Quote:
Originally Posted by chenxiaolong
moonwalker: I just tested Ubuntu 11.04 x64 in UEFI mode since I had the alternate CD laying around. Grub 2 is a mess in Ubuntu under UEFI mode, so I just wanted to make sure I know how Grub 2 works in Debian.
1. Does installing the grub-efi-amd64 package automatically create the /boot/efi/EFI/debian folder (assuming I already mounted the EFI partition)?
2. Are the Grub 2 configuration files stored in /boot/grub or /boot/efi/EFI/debian?
3. If the configuration files are stored in /boot/efi/EFI/debian, does update-grub create the grub.cfg file in the correct directory?
Thanks in advance.
|
I'm not sure what exactly you're referring to with "Grub 2 is a mess in Ubuntu under UEFI mode" as the only issue I've encountered with Ubuntu 11.04 UEFI boot is that I had to use noefi kernel option as with any linux <3.0.0rc2, otherwise it either hangs or reboots immediately after bootloader.

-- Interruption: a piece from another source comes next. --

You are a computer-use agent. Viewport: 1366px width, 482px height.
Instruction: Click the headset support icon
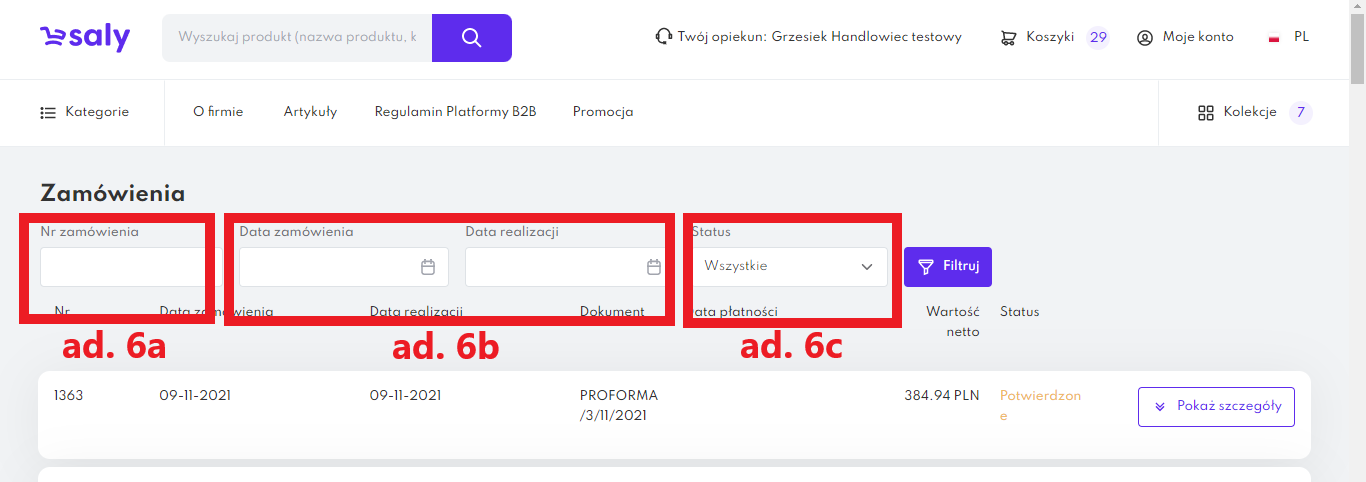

As to your questions...:
1. No, you need to use the grub-install command to do that.
2. Standard location, "/boot/grub/". "/boot/efi/" is used strictly for efi files. Or at least should.
3. update-grub does a proper good job of updating grub configuration based on "/etc/default/grub" data. Add in that file 'GRUB_PRELOAD_MODULES="efi_gop"' if you have problems with no visible output after bootloader, it may be unnecessary though if you use KMS+Plymouth but is an absolute must if you have encrypted drives that ask for password before kernel sets the graphical mode. And add "reboot=a,w" in kernel options if it panics on reboot, there is 3.0.0-1 in Debian Unstable repositories already that may have that issue fixed but I haven't tested it yet.
EDIT: Looks like in latest 3.0.0-1 kernel "reboot=a,w" option is not needed anymore, but not because it warm-reboots using a windows-like workaround of the UEFI implementation bug. It rather forces a cold reboot each time, at least in UEFI mode.